I'd take her pram shopping or car seat shopping with you. And if she offers to pay let her.

RedHelenB · 19/04/2022 10:45

Don't waste money on milk if your planning on bf It's easy enough to get hold of if bf doesn't work out.

frustrated354 · 19/04/2022 10:57

@RedHelenB

Don't waste money on milk if your planning on bf It's easy enough to get hold of if bf doesn't work out.
@RedHelenB I'm just a little worried that it will be 3am, my milk won't be coming. He'll be screaming. Would it not be better to have a few in case? I'm worried about what I would do then. We are 40 mins from the nearest large supermarket and it closes at 10pm. In general I am completely against any sort of waste but would this not be worth it? (1st time mum so all new!)
OP posts:
Calphurnia88 · 19/04/2022 11:10

@frustrated354 speaking from very recent experience I would recommend having at least a 4 pack of first infant milk in the house before LO is born. We had some feeding issues in the first couple of days after birth, resulting in DP needing to make an emergency trip to supermarket late at night. Our local Asda is only 5 mins away, but didn't stop this being a stressful experience that would have been less stressful had we been more prepared.

Maydaysoonenough · 19/04/2022 11:15

You say she missed your first day at school.. Did she miss much? Maybe she is trying to make up with your dc what she missed out on with you.

WalkWithDignityAndPride · 19/04/2022 11:40

@Celendine

Enjoy it. If I could have one more day of my lovely mother clucking over me when I was pregnant I would love it.
There's always one.
HotWashCycle · 19/04/2022 11:44

Are you now saying that your mother did not raise you, OP. That puts a whole new slant on this issue. If your DM did not bring you up, she sees your baby as a chance to do things right, or an opportunity to make amends to you.
It would be kind to let her be involved when baby is tiny - maybe visit for five days or a week when he is quite new, and then do another visit from her a few weeks later, so that she feels involved. But she will have to respect your boundaries while she is helping out. You will probably feel glad of her help if it lets you get extra sleep and rest in the early weeks. Agree with other posters who say don't discuss MIL's input too freely. What does that gain you?

frustrated354 · 19/04/2022 11:44

@Maydaysoonenough she missed a lot yes, I was raised by my GPs. Her reasoning behind why has changed over the years. I saw her in school holidays. She brought me nice places, I was certainly the 1st of most of my friends to visit London and bought me nice things. If it was around in the 90s I bet she would have looked fab on insta with me. I won't stop her doing that with DS. She loves when I post things on FB so I oblige like for birthdays/ mothers day etc (shows what a farce SM is, but it keeps her happy). She couldn't wait for me to make an announcement online but after 3 losses I was a little bit cautious!
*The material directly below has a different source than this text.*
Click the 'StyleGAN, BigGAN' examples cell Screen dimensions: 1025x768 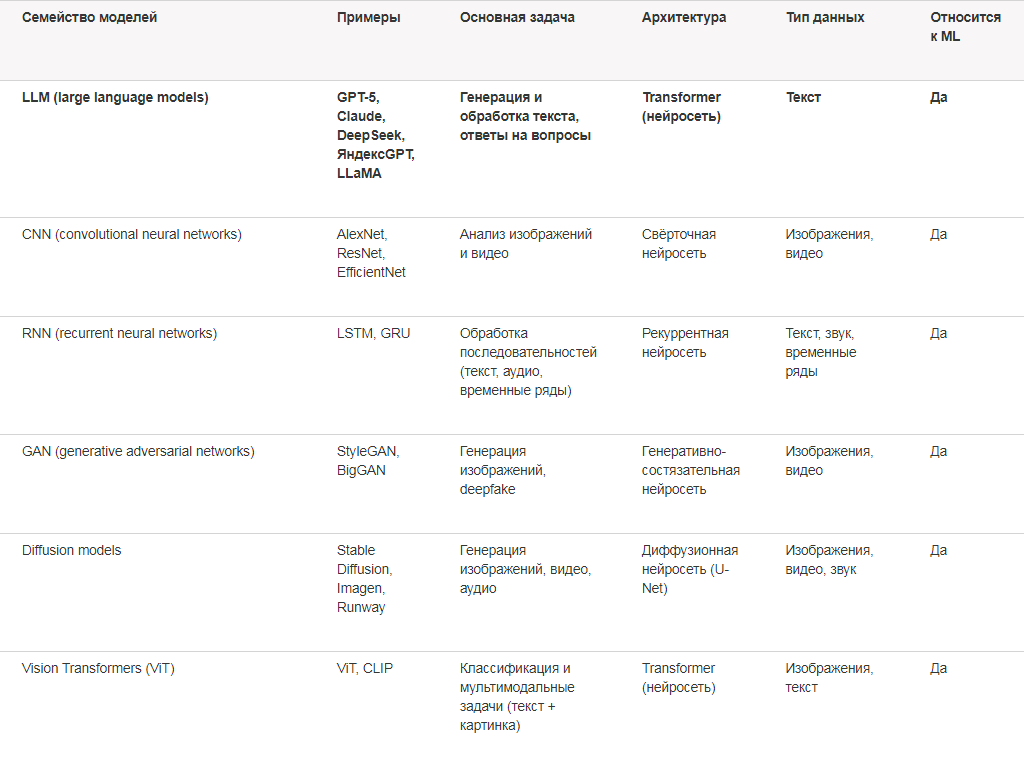pyautogui.click(x=368, y=461)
Anyway, she is re-writing history now. The way she words things makes it sound like she was there. DH said he was thinking wtf the other night when she was talking about how to do xyz with a small baby. When she has never raised one. But what's the point in saying 'mum you didn't raise me so what would you know' it would only make her cry and achieve nothing! I have to accept she probably did do what was best at the time. Even if I don't think she did it thinking of me, I think I was far better off being raised by my GPs so it did work out. I've made peace with a lot of it, I did have counselling.